The man's condition was, however, caused by Klebsiella pneumoniae bacteria, which similarly ferments carbohydrates into alcohol in the gut and accelerates the non-alcoholic fatty liver disease.

The condition, claimed by numerous individuals as a defence against drunk driving charges, can also lead to other health issues such as depression, anxiety, and poor productivity in employment.

"We initially thought it was because of the yeast, but the test result was negative so we suspected his disease might be caused by something else," Jing Yuan, a paediatrician from Capital Institute of Pediatrics explained.

According to Yuan, an examination of the patient's faeces identified the potential candidate in the form of microbe Klebsiella pneumoniae.

In a study of the patient, which was presented in Cell Metabolism, researchers compared his microbes with those in 43 other people with non-alcoholic fatty liver disease (NAFLD), and a further 48 healthy individuals, to verify a link between the K. pneumoniae and fatty liver disease.

The abundance of these two fermenting strains and their ability to churn out alcohol was much higher (60 per cent) in individuals with NAFLD, compared with just six per cent in healthy participants.

The researchers found the abundance of K. pneumoniae in most individuals increased by around 0.02 per cent, but the change was about 19 per cent in his case.

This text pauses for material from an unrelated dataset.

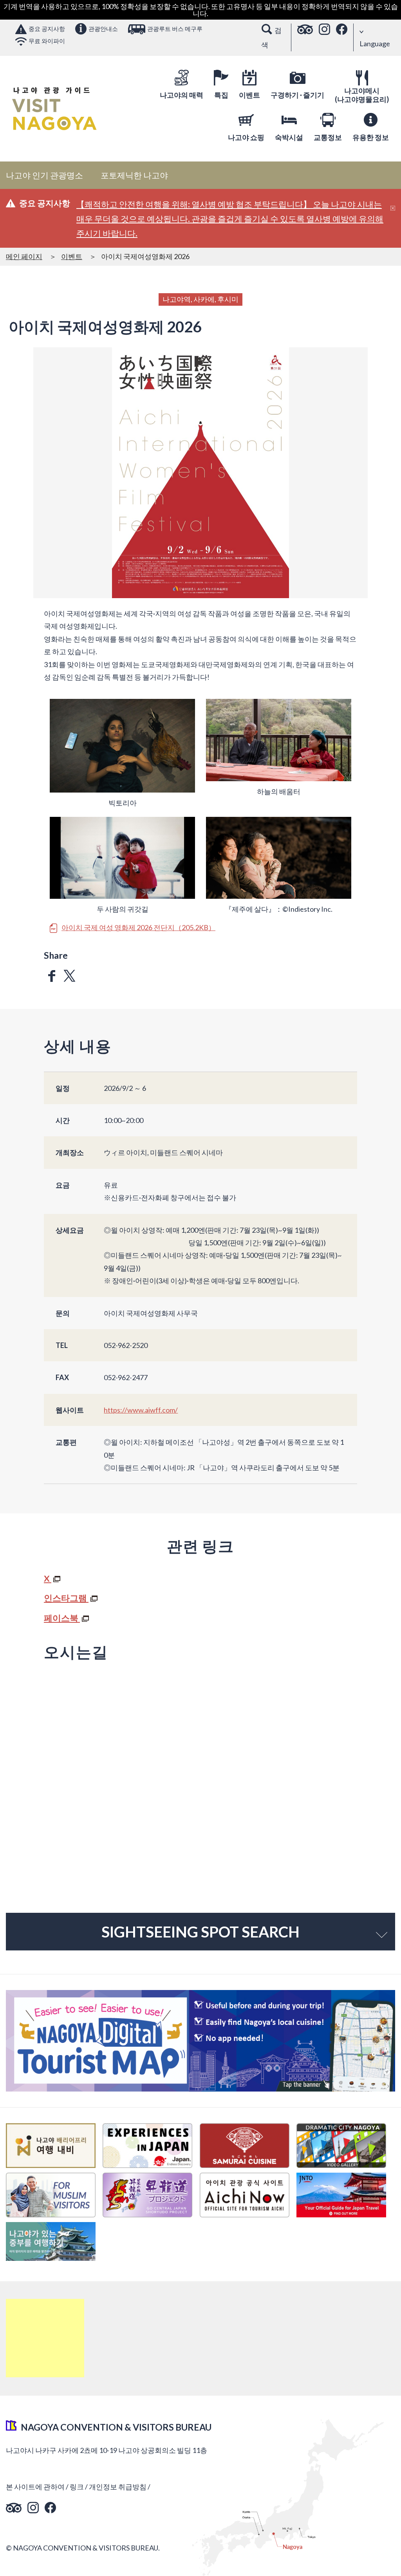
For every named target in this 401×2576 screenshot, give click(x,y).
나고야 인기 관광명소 (44, 175)
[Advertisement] (45, 2338)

The team then isolated strains of the bacterium and infected the guts of mice with them to find serious signs of scarring in their livers some two months later.

"NAFLD is a heterogeneous disease and may have many causes, but our study shows K. pneumoniae is very likely to be one of them," the researcher said.

Fellow researcher Di Liu said having the microbe in the gut meant the body was "exposed to alcohol constantly".

According to the US National Library of Medicines, the condition is most severe in individuals with high carbohydrates diet, and the treatment includes modification in the diet requiring a high protein and low carbohydrates.

The use of antibiotics, carbohydrate control, and antifungal therapy have been reported by the NLM website as successful treatments.